I can think of a LOT of people that would buy a Mac over a PC if it could run their favorite games (almost everyone in that category under the age of 25), almost all of them use iPhones already. Apple must know this and must be figuring out a way to push that crowd further into the ecosystem.
 
I've been thinking maybe that next-gen Apple TV we keep hearing about (not the refresh we got recently) is going to be an Apple TV Pro model powered by some next generation M1X or M2X chip. It'll get introduced alongside refreshed Macs with those same chips as part of a push by Apple into high end gaming.

We've also heard dodgy rumors about Apple exploring a "gaming edition" MacBook Pro, I highly doubt they'd release such a thing but I think it's another indication that Apple will push into the "high end/pro gaming" market. Apple wouldn't focus on "gaming" as a marketing pillar of the next gen M series hardware unless they can demonstrate they can go toe to toe with what laptop/desktop gaming means to the public right now: PC AAA games from Rockstar, Bethesda, etc. rather than the popular arcadey stuff we see on Apple devices.
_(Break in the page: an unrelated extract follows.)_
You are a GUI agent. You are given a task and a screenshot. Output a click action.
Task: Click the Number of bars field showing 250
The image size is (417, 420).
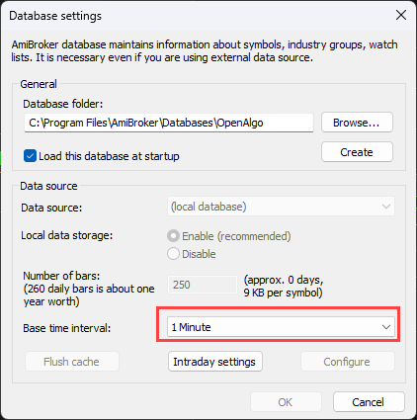tap(203, 285)
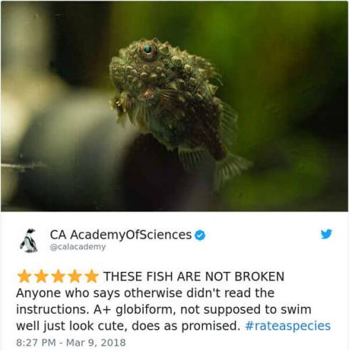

Apple TV = for watching movies, TV shows, YouTube, etc. - $179
Apple TV Pro = for AAA games, comes with a controller - $399 - $499

If they released an Apple TV Pro that can play AAA games along with major parternships with game studios (and perhaps more importantly with game engine builders like Unreal) for day one support of upcoming hyped titles (imagine GTA 6 launching on an Apple device lol) IMO there wouldn't be a better game console proposition on the market given the Apple TV's other app abilities and general polish (unless you're interested in a specific exclusive game like Flight Simulator or Bethesda titles).
The thought that Apple would price a gaming focused Apple TV near console pricing is amusing. I would fully expect it to be more expensive. Especially considering the specs they need to hit exists in the M1 Mac Mini (the 899 version).